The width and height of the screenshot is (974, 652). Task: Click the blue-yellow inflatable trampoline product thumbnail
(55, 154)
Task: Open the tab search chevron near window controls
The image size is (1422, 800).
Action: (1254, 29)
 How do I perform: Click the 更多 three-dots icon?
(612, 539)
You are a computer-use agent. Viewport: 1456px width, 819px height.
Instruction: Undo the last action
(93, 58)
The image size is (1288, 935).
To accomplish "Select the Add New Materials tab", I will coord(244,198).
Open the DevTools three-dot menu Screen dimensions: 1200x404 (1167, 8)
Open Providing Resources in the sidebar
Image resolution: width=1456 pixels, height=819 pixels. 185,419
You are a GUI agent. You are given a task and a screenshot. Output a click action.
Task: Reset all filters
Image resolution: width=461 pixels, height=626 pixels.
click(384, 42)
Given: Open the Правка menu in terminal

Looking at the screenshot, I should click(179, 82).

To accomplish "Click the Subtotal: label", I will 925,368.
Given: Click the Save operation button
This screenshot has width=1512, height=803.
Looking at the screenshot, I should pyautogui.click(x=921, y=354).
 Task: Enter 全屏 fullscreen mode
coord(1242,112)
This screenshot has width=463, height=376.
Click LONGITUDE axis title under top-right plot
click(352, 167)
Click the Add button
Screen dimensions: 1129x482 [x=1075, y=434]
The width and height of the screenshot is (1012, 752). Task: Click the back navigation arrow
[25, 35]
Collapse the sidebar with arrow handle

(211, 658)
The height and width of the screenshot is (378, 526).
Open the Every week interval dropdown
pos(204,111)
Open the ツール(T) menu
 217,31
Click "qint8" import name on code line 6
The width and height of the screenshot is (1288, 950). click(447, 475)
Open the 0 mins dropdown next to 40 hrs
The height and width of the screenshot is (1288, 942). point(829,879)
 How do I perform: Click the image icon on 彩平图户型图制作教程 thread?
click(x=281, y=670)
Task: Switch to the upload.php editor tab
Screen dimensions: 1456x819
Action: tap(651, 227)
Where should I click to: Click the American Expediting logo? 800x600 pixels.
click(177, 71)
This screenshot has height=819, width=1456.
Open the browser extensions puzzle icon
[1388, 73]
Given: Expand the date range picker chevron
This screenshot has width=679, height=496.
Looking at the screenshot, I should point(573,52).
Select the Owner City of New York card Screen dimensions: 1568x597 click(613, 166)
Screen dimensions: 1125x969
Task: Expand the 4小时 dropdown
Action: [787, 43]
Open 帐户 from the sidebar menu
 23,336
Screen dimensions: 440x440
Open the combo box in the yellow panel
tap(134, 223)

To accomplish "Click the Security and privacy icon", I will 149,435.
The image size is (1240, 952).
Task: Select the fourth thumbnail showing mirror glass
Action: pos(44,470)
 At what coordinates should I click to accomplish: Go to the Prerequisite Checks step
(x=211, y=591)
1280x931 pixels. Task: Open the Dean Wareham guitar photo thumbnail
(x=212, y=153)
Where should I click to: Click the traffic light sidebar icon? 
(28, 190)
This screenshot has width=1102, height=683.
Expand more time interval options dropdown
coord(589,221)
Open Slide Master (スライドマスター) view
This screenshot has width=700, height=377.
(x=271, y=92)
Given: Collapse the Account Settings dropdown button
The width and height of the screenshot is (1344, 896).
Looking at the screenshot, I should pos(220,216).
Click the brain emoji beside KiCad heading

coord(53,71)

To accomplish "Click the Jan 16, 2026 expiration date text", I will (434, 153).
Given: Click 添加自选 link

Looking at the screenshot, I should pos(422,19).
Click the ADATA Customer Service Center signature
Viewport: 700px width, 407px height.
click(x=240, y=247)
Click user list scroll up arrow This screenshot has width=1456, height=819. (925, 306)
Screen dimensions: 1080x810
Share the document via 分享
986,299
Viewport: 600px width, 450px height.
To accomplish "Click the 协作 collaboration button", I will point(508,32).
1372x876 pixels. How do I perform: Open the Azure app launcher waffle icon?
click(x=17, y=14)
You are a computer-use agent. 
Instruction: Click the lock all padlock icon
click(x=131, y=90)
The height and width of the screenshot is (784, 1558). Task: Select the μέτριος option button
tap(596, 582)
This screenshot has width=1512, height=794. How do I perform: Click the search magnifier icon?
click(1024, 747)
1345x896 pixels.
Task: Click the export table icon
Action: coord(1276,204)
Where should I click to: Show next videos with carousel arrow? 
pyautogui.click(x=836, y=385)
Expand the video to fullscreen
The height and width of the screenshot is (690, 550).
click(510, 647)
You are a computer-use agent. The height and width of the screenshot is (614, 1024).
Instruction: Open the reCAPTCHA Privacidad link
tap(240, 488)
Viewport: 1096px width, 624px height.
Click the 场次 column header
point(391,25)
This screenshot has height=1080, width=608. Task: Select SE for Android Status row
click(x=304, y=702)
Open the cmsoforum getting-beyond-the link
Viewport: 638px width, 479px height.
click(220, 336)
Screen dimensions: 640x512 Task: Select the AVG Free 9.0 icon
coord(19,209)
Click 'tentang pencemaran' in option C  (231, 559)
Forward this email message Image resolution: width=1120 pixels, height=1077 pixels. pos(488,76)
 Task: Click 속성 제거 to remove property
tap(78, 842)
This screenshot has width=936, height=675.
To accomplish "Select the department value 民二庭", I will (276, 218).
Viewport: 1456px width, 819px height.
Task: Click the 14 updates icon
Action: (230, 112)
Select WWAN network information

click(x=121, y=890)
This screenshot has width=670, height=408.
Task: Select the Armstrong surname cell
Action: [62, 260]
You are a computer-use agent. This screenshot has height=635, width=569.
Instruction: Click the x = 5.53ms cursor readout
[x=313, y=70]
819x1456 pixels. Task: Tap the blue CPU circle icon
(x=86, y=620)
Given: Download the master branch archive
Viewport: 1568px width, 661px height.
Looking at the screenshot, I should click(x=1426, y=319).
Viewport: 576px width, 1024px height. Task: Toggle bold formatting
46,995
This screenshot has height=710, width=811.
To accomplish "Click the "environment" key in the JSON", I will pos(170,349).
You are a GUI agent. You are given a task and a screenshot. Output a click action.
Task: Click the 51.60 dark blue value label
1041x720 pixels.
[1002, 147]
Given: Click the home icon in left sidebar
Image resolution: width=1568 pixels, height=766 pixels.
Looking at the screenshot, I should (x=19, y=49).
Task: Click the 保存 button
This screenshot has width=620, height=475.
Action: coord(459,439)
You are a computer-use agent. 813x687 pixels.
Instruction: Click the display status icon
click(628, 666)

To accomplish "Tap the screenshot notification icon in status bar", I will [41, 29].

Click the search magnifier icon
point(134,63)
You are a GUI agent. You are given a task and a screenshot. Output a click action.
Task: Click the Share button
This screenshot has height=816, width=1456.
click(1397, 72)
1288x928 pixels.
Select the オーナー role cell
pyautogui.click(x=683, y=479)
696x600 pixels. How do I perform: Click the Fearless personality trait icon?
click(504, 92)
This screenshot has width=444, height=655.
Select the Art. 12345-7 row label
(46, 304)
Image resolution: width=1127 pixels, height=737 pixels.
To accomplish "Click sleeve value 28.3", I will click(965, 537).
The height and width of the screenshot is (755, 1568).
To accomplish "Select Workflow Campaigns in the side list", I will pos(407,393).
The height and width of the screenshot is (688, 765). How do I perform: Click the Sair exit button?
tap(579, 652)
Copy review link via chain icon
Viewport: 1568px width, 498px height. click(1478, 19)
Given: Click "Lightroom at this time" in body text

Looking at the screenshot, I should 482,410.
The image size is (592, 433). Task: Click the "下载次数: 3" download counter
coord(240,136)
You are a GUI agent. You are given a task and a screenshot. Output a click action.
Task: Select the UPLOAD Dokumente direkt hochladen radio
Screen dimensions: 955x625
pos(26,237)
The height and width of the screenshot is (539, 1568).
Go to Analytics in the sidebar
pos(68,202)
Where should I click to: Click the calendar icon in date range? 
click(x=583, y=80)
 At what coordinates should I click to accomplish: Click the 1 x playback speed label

__________________________________________________

Reproduce the lines of the listing above verbatim, from the line holding "Screen dimensions: 440x440" through the line holding "will (434, 153).", inclusive.

=== PROBLEM SOLUTION ===
Screen dimensions: 440x440
Open the combo box in the yellow panel
tap(134, 223)

To accomplish "Click the Security and privacy icon", I will 149,435.
The image size is (1240, 952).
Task: Select the fourth thumbnail showing mirror glass
Action: pos(44,470)
 At what coordinates should I click to accomplish: Go to the Prerequisite Checks step
(x=211, y=591)
1280x931 pixels. Task: Open the Dean Wareham guitar photo thumbnail
(x=212, y=153)
Where should I click to: Click the traffic light sidebar icon? 
(28, 190)
This screenshot has width=1102, height=683.
Expand more time interval options dropdown
coord(589,221)
Open Slide Master (スライドマスター) view
This screenshot has width=700, height=377.
(x=271, y=92)
Given: Collapse the Account Settings dropdown button
The width and height of the screenshot is (1344, 896).
Looking at the screenshot, I should pos(220,216).
Click the brain emoji beside KiCad heading

coord(53,71)

To accomplish "Click the Jan 16, 2026 expiration date text", I will (434, 153).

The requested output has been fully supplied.